Depois que terminei de ler o texto durante a aula, confesso que pensei: mas e ai? qual a função que uma coleção de casinhas tem na minha vida? por que isso mudaria algo pra mim? 
Agora, ao refletir um pouco sobre essas miniaturas, apesar de estarem abandonadas há alguns anos, vejo sentido no que elas foram e são pra mim. 
Essa casinha na foto foi, na minha infância, um dos meus brinquedos favoritos. Apesar de não ser tão divertida assim e nem ter uma função além da decorativa, eu sempre gostei de ficar com ela em mãos, sentindo a cerca e os relevos das plantinhas, gostava de criar histórias sobre o que poderia haver dentro dela... A função dela quando eu era pequenininha foi me divertir, ela me deixava calma e me distraia, junto com a minha humanidade (que era inventar as historias que ela poderia ter), mas além disso, acredito que ela me trouxe algo muito maior.

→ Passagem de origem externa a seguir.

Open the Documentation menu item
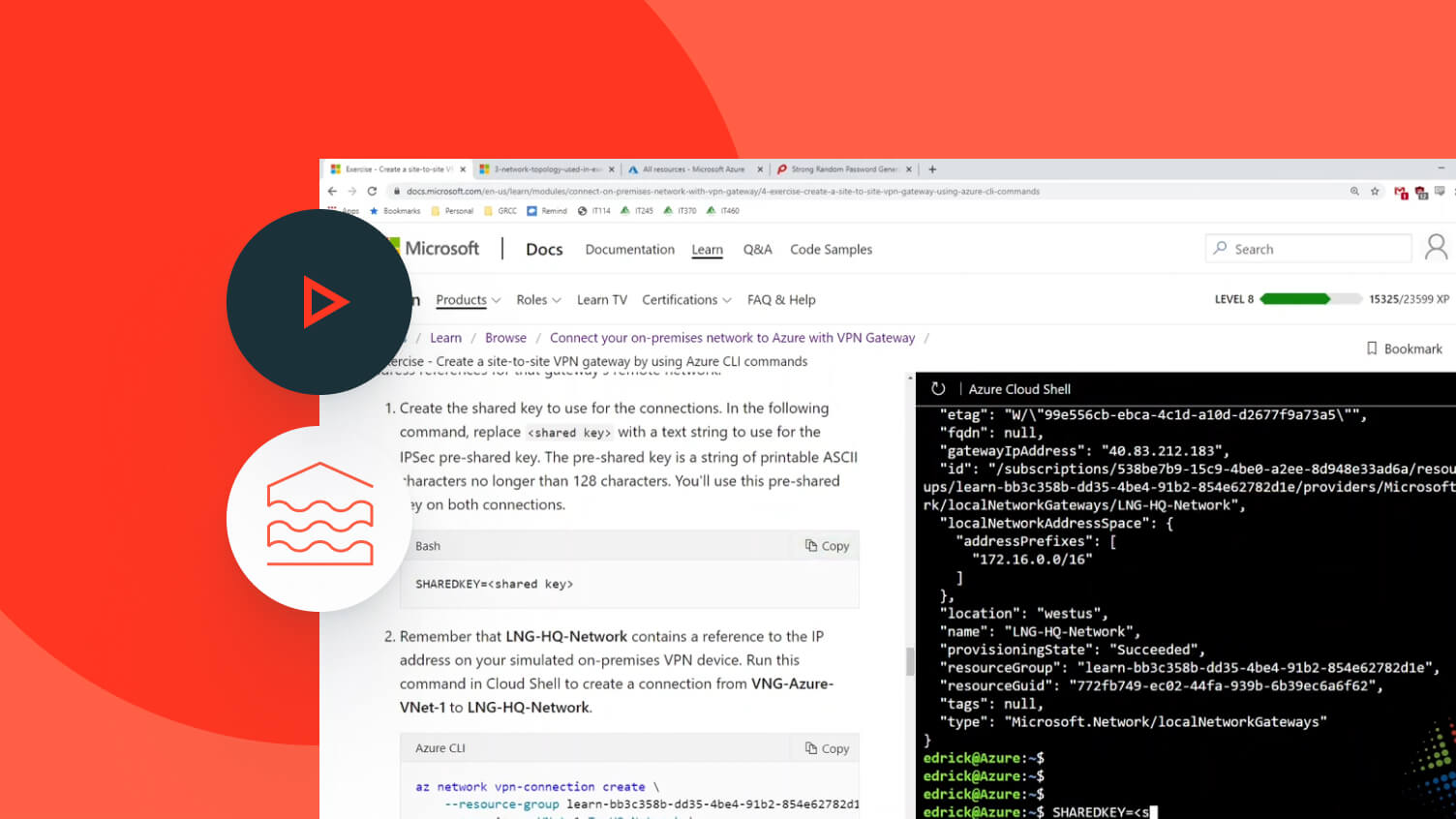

Não sou muito fã de falar em predestinação de nada, não é algo que acredito tanto. Mas ao ver o que me tornei hoje, acredito que essa simples casinha teve um significado enorme pra mim. A partir dela que comecei a olhar casas na rua e pensar “como será que é dentro? o que será que fazem ai?” (confesso que é algo que não costumo fazer mais, mas que fez parte da minha infância) e acredito sim que isso me estimulou a ter uma fissura maior por esse tipo de coisa, e que pode ter me trazido até aqui, a cursar arquitetura e urbanismo.

Então, ao pensar como minha casinha, logo penso:
Eu posso ser uma simples miniatura, mas eu sou muito importante pra Amanda, eu brinquei com ela quando criança, fui motivo de muitas risadinhas, eu fui muito bem cuidada por ela, permaneço sem nenhum arranhão até hoje, eu moldei uma parte dos pensamentos dela, fiz ela criar certa afeição por semelhantes (porem enormes) a mim. Fui eu que afetei diretamente o destino dela, eu tracei todo o destino, ela depende de mim, mesmo que intrinsicamente.